Interestingly, the NDM-1, CTX-M-15, and OXA-48 resistances were located on three different, large plasmids, based on their respective size subsequently termed plasmids 1 (pPBIO1953_NDM-1), 2 (pPBIO1953_CTX-M-15), and 4 (pPBIO1953_OXA-48) (Additional file 1: Fig. S3 and S7). Plasmid 1 (size = 360,596 bp; incompatibility [Inc] types: IncFIB, IncHI1B) did not only encode the New-Delhi metallo-beta-lactamase (NDM)-1 but also several other resistance genes (dfrA5, sul1, sul2, qnrS1, aph (3′)-Ia, aph (3′)-VI, armA, mph(A), mph(E), and msr(E)) as well as virulence (peg-344/pagO, peg-1860/pagO [metabolite transporter], iucABCD, iutA [aerobactin], and rmpA/rmpA2 [regulator of mucoid phenotype]) and disinfectant/mineral resistance factors (qacEdelta1 [disinfectant resistance], ter [tellurite resistance]) (Additional file 1: Fig. S7B). Plasmid 2 (size = 130,131 bp; IncFIB) carried the following antibiotic resistances: blaCTX-M-15, blaTEM-1B, sul2, aac (3)-IIa, aph (3″)-Ib, and aph (6)-Id, and, interestingly, several genes responsible for heavy metal resistance: ars (arsenic/antimony resistance), sil (silver resistance), and pco (copper resistance). We compared plasmids 1 and 2 to two well-characterized, typical virulence plasmids of hypervirulent K. pneumoniae NTUH-K2044  and KCTC 2242 . We found a high degree of similarity in the aforementioned virulence and mineral resistance features (Fig. 2). This is of particular public health interest as the emergence of “mosaic” plasmids carrying AMR and virulence factors can confer both enhanced virulence and multidrug resistance in one single transfer. Plasmid 4 (size = 63,589 bp; IncL/M) was positive for the OXA-48-encoding gene. Two additional plasmids with sizes of 72,679 bp (plasmid 3; IncFII) and 6656 bp (plasmid 5; Col440I) did not carry any resistance or virulence genes (Additional file 1: Fig.
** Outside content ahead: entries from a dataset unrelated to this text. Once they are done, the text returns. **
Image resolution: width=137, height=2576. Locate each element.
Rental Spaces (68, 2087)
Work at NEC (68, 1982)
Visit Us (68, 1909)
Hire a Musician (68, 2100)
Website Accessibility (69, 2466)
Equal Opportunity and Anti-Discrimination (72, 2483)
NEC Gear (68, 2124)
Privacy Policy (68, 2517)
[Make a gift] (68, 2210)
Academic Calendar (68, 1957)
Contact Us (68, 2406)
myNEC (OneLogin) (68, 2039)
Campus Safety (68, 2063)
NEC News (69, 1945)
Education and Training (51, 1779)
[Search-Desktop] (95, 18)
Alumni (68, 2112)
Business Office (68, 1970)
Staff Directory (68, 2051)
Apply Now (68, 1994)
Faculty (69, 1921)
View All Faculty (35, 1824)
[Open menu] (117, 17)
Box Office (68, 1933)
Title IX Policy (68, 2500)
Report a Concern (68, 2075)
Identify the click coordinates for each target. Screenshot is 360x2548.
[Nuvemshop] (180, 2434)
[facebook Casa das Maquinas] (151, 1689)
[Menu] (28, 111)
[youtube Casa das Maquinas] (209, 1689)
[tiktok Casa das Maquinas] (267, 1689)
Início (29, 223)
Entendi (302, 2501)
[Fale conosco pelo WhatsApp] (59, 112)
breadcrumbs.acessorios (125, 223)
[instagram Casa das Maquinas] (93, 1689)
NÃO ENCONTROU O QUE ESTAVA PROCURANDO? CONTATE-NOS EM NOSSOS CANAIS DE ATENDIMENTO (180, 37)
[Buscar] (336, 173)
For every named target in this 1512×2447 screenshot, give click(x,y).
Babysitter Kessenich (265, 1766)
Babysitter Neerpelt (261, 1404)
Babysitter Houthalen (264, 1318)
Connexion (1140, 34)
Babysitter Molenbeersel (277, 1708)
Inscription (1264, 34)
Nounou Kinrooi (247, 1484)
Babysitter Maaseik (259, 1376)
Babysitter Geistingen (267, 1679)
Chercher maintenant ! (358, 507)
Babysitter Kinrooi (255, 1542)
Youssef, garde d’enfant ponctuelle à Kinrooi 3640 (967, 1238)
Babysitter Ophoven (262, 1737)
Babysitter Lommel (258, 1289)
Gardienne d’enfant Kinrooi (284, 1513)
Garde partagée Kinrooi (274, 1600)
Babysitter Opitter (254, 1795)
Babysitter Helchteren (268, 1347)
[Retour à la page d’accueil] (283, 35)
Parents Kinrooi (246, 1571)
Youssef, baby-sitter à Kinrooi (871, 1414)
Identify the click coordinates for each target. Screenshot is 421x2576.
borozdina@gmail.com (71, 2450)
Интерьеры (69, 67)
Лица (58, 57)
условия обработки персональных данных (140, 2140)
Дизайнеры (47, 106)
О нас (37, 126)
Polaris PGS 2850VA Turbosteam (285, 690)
S7D and S7F).
When comparing these plasmid sequences to the other genomes (Fig. 3, Additional file 1: Fig. S2, and Additional file 1: Fig. S3B), we noticed that two non-K. pneumoniae ST307 isolates were also positive for plasmid 1 (NDM-1): (i) PBIO1963 is an E. coli ST362 isolate obtained on September 10, 2019, from patient PT07, who also carried K. pneumoniae ST307 (PBIO1955—obtained on July 24, 2019). We suggest that K. pneumoniae ST307 donated plasmid 1 to PBIO1963 within the patient. (ii) PBIO1961 is a K. pneumoniae ST395 isolate. We did not obtain any additional carbapenem-resistant isolates from this patient (PT12), which indicates inter-patient transfer of resistance plasmids (Fig. 3); however, our epidemiologic data do not support this suggestion as no other ST307-positive patient was simultaneously present on the same ward. Plasmids 2 and 4 were also present in some non-ST307 genomes. K. pneumoniae ST405 (PBIO1979) isolated on September 25, 2019, from patient PT21 carried plasmid 2 (CTX-M-15). From the same patient, we isolated K. pneumoniae ST307 (PBIO1936) on September 18, 2019, again suggesting plasmid intra-bacterial species transfer within this patient. Plasmid 4 (OXA-48) was present in K. pneumoniae ST147 (PBIO1999—isolated from patient PT16 on October 2, 2019) and a K. pneumoniae ST307 isolate (PBIO2000) obtained from the same patient on September 4, 2019. Plasmid 4 was further carried by PBIO1966, a C. freundii ST153 isolate obtained on September 20, 2019, from patient PT02, who additionally carried two K. pneumoniae ST307 isolates (PBIO1958: August 5, 2019; PBIO1932: September 14, 2019). It was also present in E. cloacae ST45 (PBIO2014: December 24, 2019), which was the only sequenced isolate from patient PT20. Again, these are examples for putative inter-bacterial plasmid transfers within a patient and among patients, respectively (Fig. 3). Inter-patient transfer for PT20 is further supported by the epidemiologic data: PBIO2012 (ST307) was isolated on December 16, 2019, from a putative donor patient (PT10), who stayed on the same ward as PT20.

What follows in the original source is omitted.